Document passage
──────────

Station serving Lucca, Tuscany, Italy

Lucca railway station (Italian: Stazione di Lucca) is the main station serving Lucca, Tuscany. It lies on the Viareggio–Florence line and functions as both a through station and a terminus for regional trains from Florence, Viareggio, Pisa, Livorno, and Aulla.

The station is served only by Trenitalia regional trains, covering local routes in Tuscany and nearby areas.

While important, Lucca is not the busiest hub in the province, Viareggio holds that role. The former freight yard was moved to Frizzone, between Capannori and Porcari.

The infrastructure is managed by Rete Ferroviaria Italiana (RFI), and commercial areas by Centostazioni.

== History ==
The passenger building was designed in the early 19th century by German engineer Enrico Pohlmeyer, who created the station's layout, and local architect Giuseppe Pardini, responsible for the architectural elevations. The building was officially inaugurated on 29 September 1846. The façade features a double row of arches and, despite modifications over time, retains much of its original 19th-century appearance.

Beginning in 1884, the station forecourt served as the terminus of the Lucca–Ponte a Moriano tramway, whose urban section passed beneath the city's walls via the tunnel known as the sortita Cairoli. This tram stop, near the Porta San Pietro, included a masonry building used by the tramway company, a central canopy, a water tank for steam locomotives, and a connecting track to the nearby freight yard—although not linked to the national rail network. The line ceased operations in 1932.

The Lucca–Monsummano tramway, a narrow-gauge electric line, also had a stop near the station. It was inaugurated in 1907 and operated until 1957.

From 1928 to 1944, Lucca station served as the northern terminus of the Lucca–Pontedera railway, a standard-gauge line intended to link Lucca with the Valdera region. Passenger service ended in 1944 due to wartime damage. The line was officially closed on 21 February 1958 and dismantled by October that year. A short segment remained in use for freight traffic to the San Donato industrial area until the early 2000s, before falling into disuse.

──────────

Stored items:
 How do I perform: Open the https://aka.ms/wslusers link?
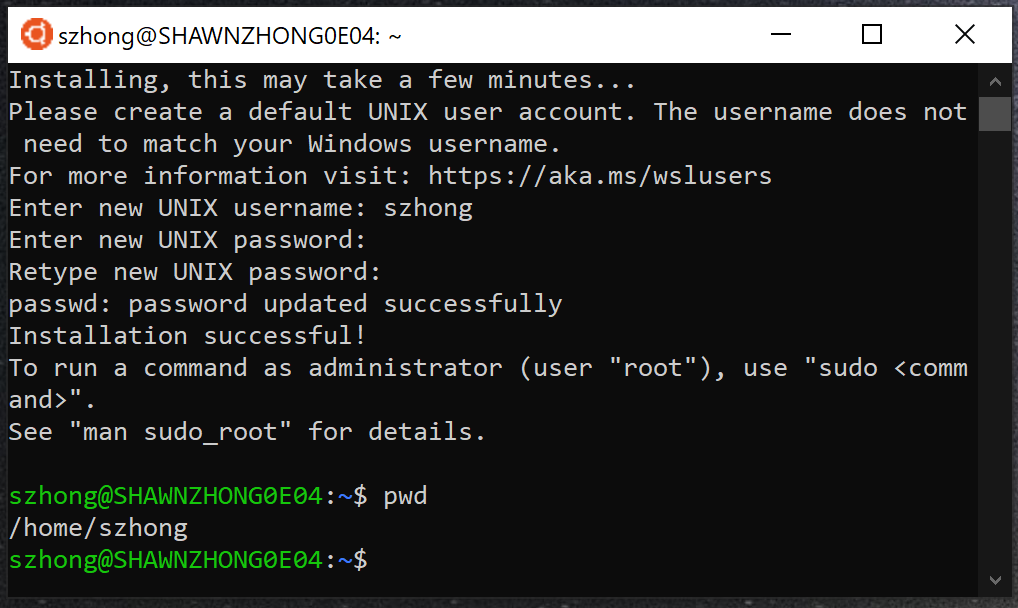[x=600, y=176]
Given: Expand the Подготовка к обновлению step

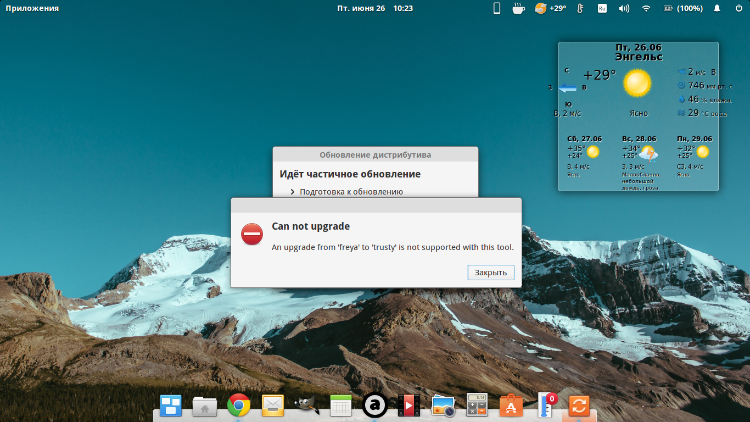Looking at the screenshot, I should (293, 191).
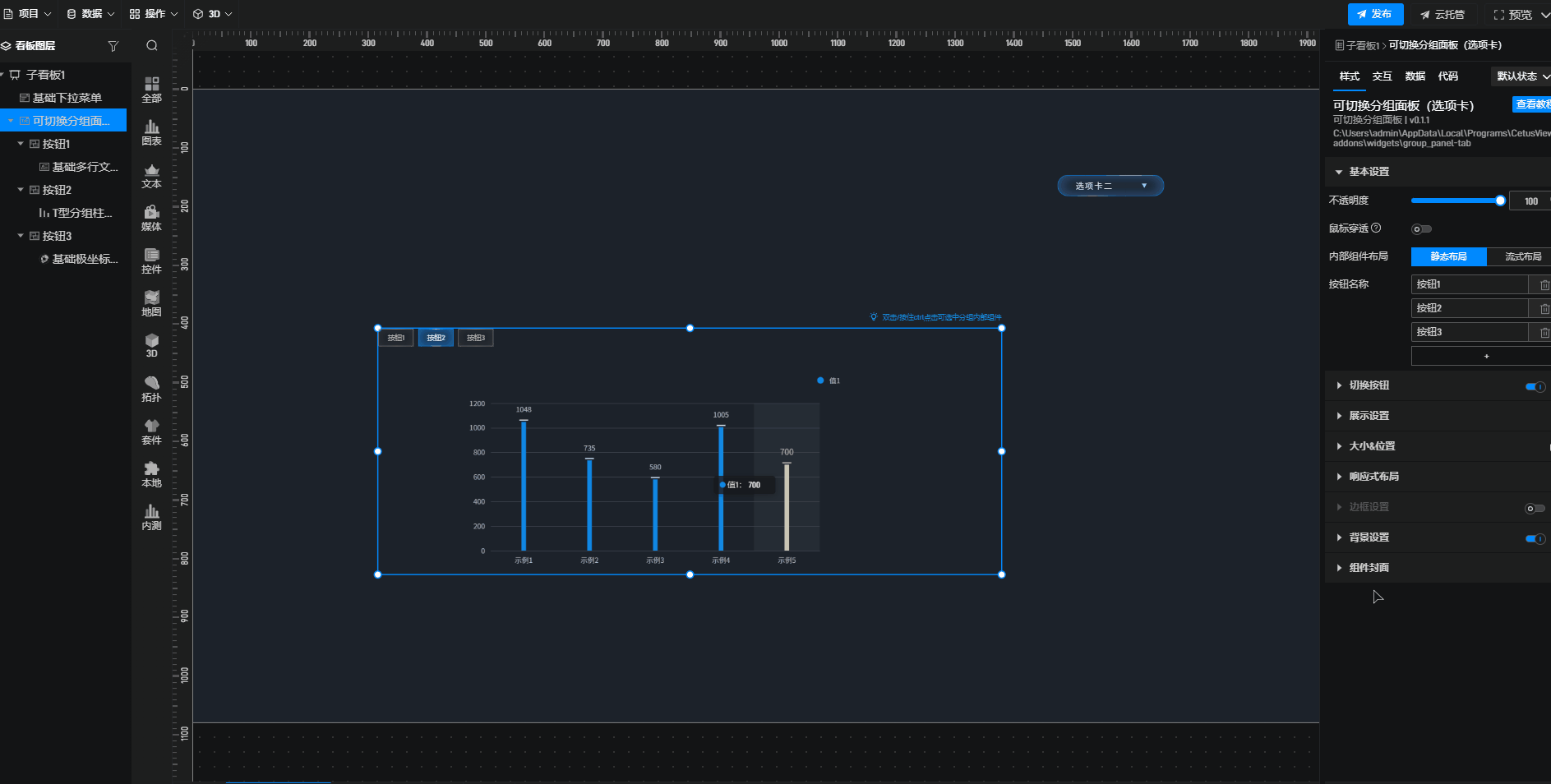Enable the 边框设置 toggle switch
The image size is (1551, 784).
tap(1535, 508)
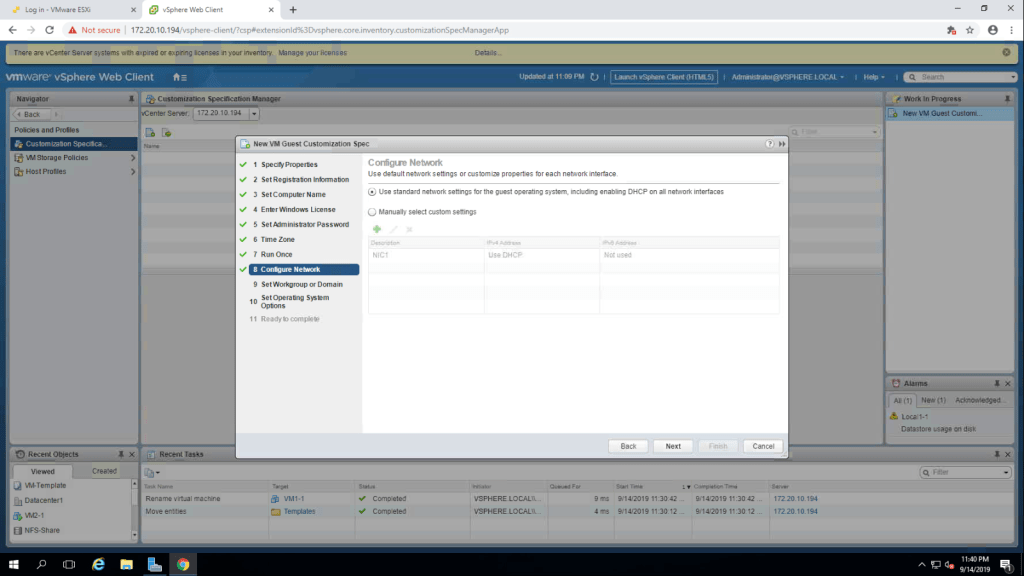Open the vCenter Server dropdown
Screen dimensions: 1024x576
coord(226,113)
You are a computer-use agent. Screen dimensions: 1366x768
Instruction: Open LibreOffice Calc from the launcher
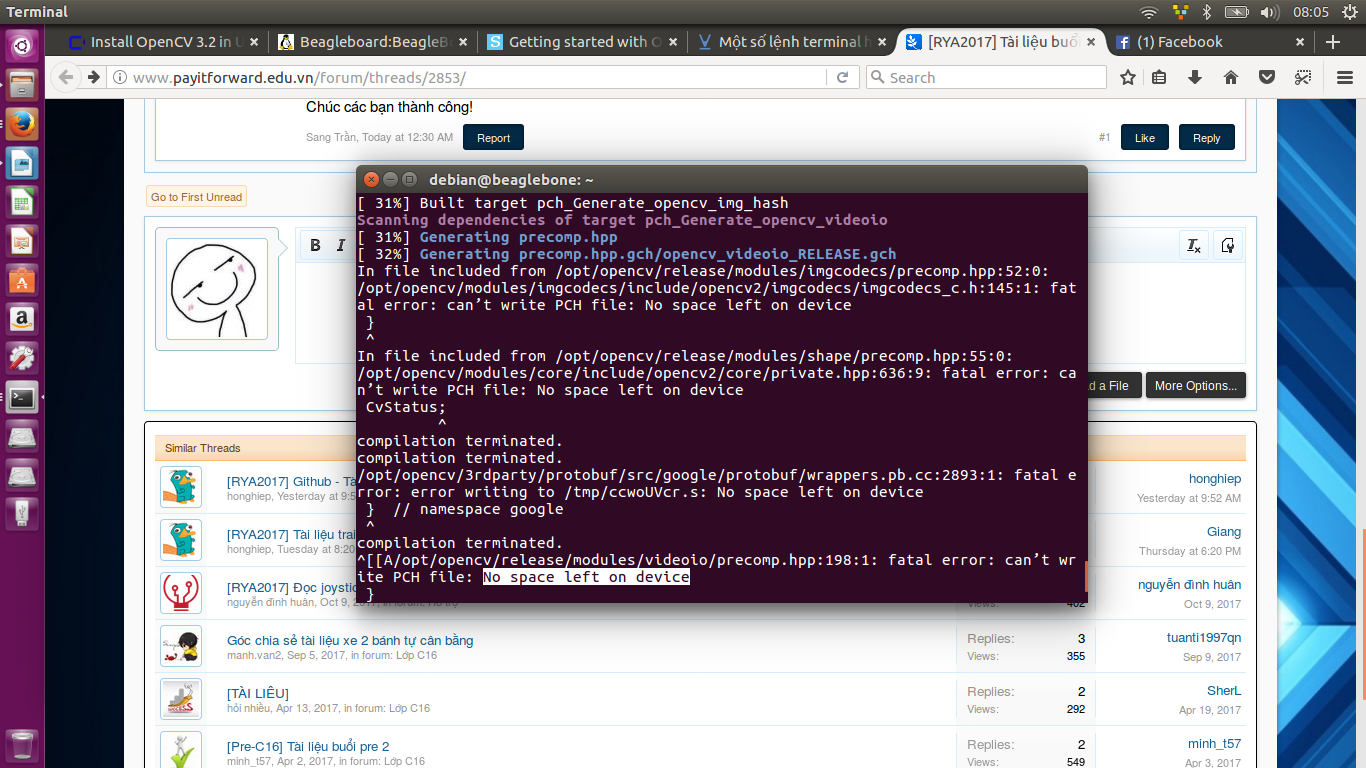[22, 203]
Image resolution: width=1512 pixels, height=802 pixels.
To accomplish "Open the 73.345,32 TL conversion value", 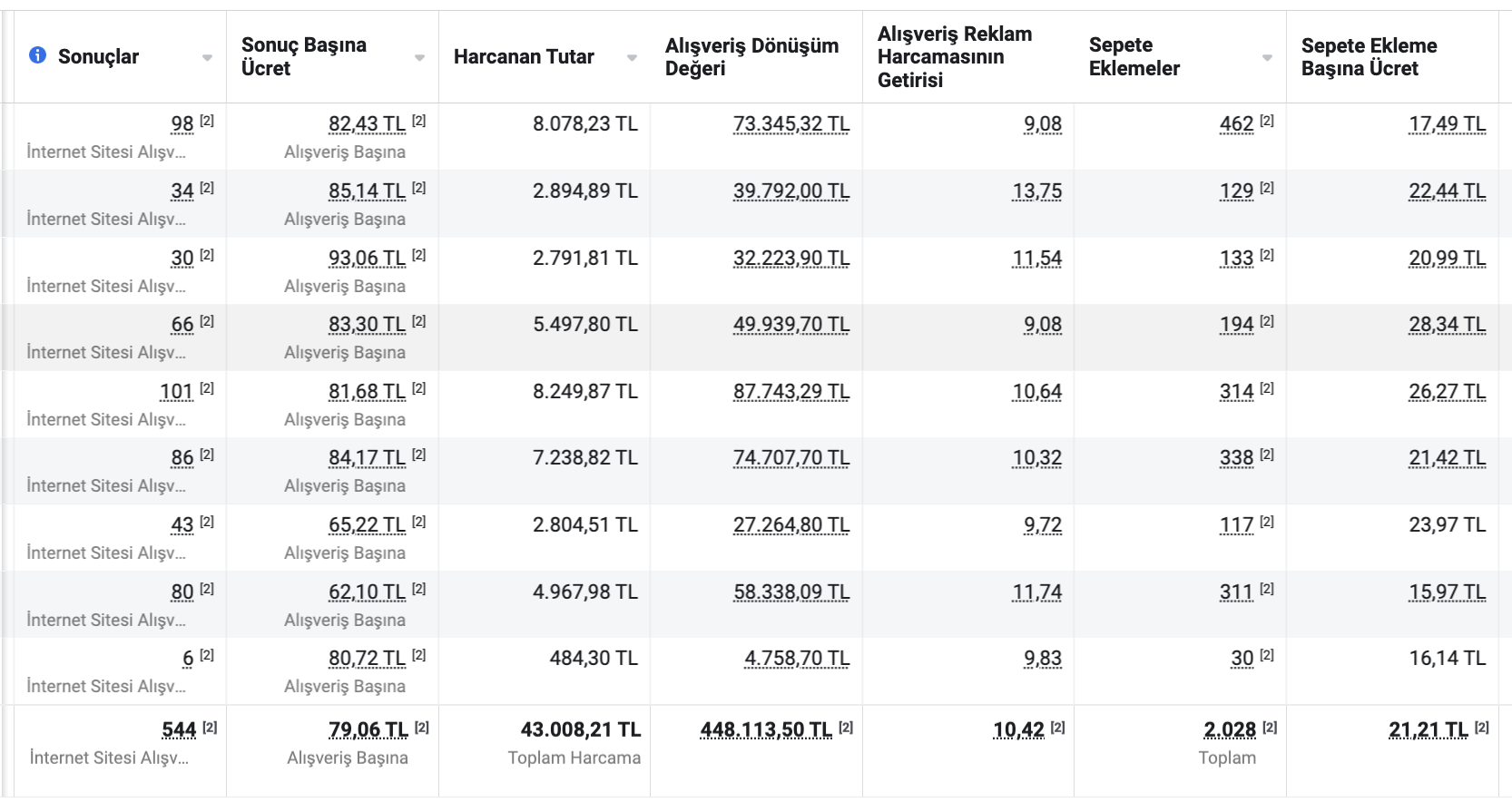I will point(790,124).
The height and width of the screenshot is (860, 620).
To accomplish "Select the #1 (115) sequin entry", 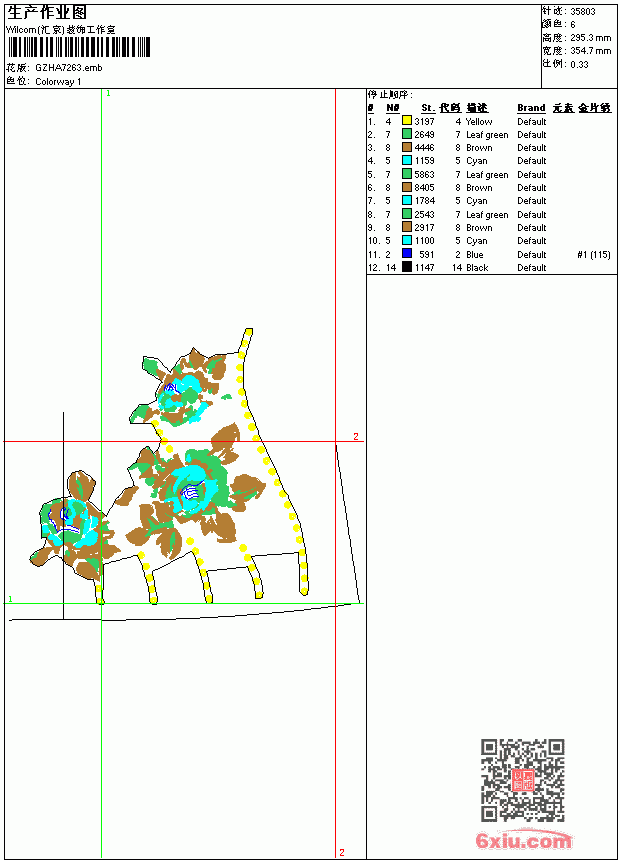I will [594, 254].
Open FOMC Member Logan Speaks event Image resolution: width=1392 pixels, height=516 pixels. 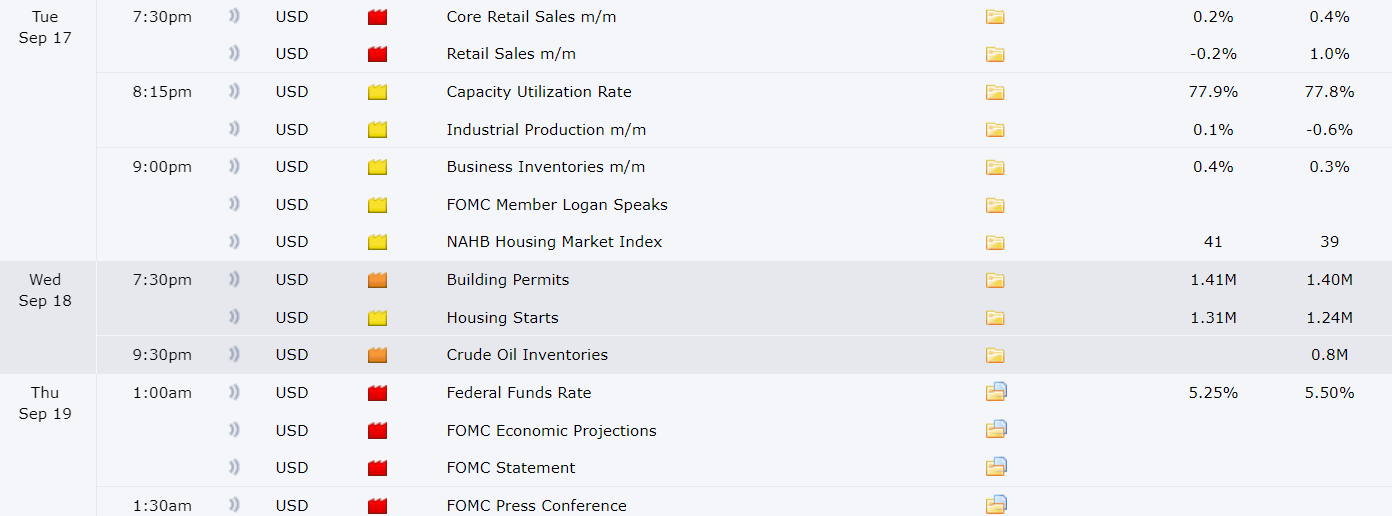pos(557,205)
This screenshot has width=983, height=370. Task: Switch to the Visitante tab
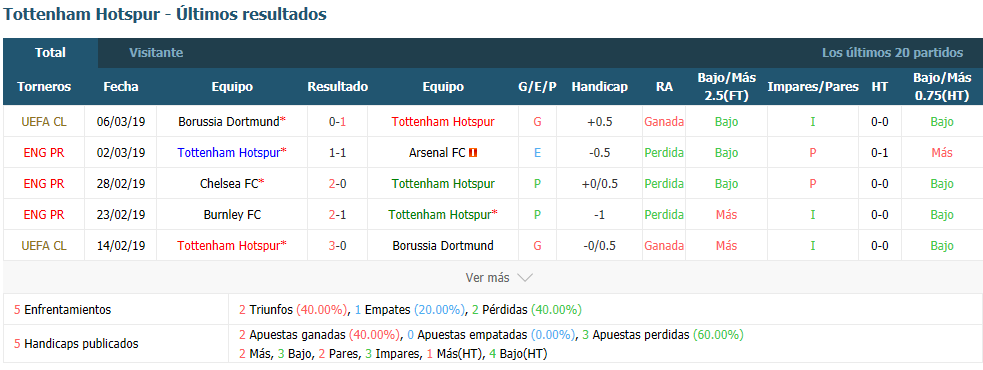click(156, 53)
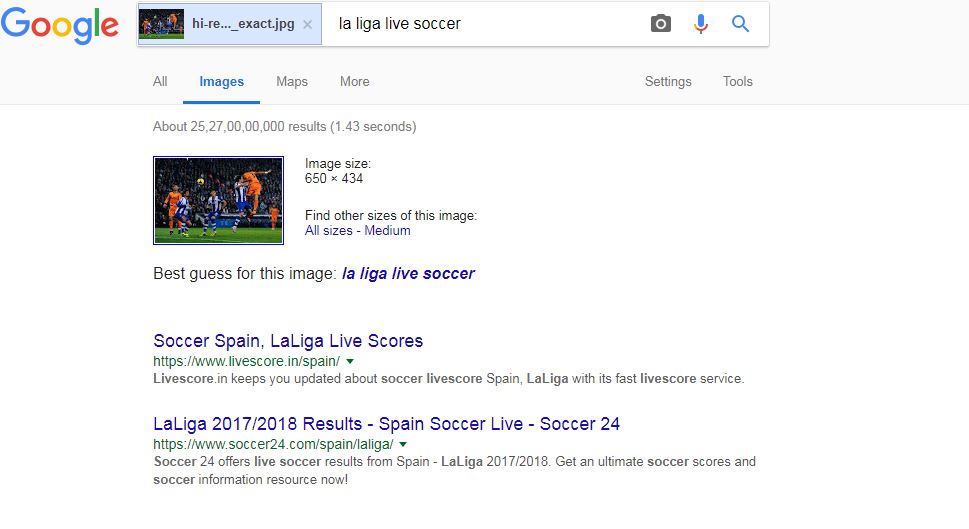Open the More search options menu
This screenshot has width=969, height=529.
click(x=354, y=82)
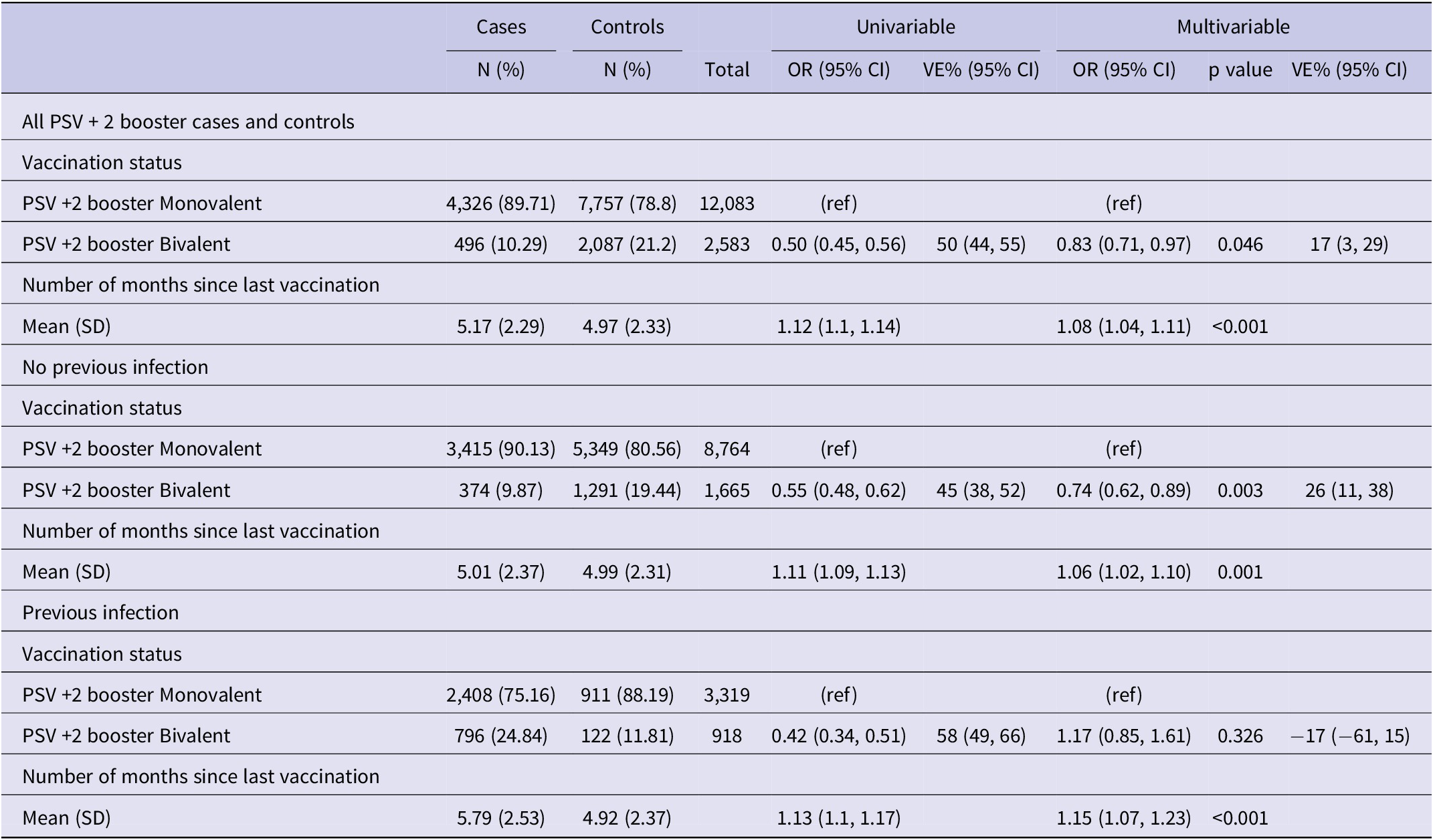Image resolution: width=1433 pixels, height=840 pixels.
Task: Click the total value 918
Action: pos(727,736)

──────────

Tasks to perform
A: Answer these questions from the Lucca station text:
(i) Which company manages the station's infrastructure?
(ii) On what date was the passenger building officially inaugurated?
(iii) In what year did the Lucca–Monsummano tramway stop operating?
B: Extract, word for word, the part of the Lucca station text that opens with the words containing "The infrastructure is" and closes with "original 19th-century appearance.".
Answer using the text alone.

Answers for this exercise
A:
(i) Rete Ferroviaria Italiana (RFI)
(ii) 29 September 1846
(iii) 1957

B:
The infrastructure is managed by Rete Ferroviaria Italiana (RFI), and commercial areas by Centostazioni.

== History ==
The passenger building was designed in the early 19th century by German engineer Enrico Pohlmeyer, who created the station's layout, and local architect Giuseppe Pardini, responsible for the architectural elevations. The building was officially inaugurated on 29 September 1846. The façade features a double row of arches and, despite modifications over time, retains much of its original 19th-century appearance.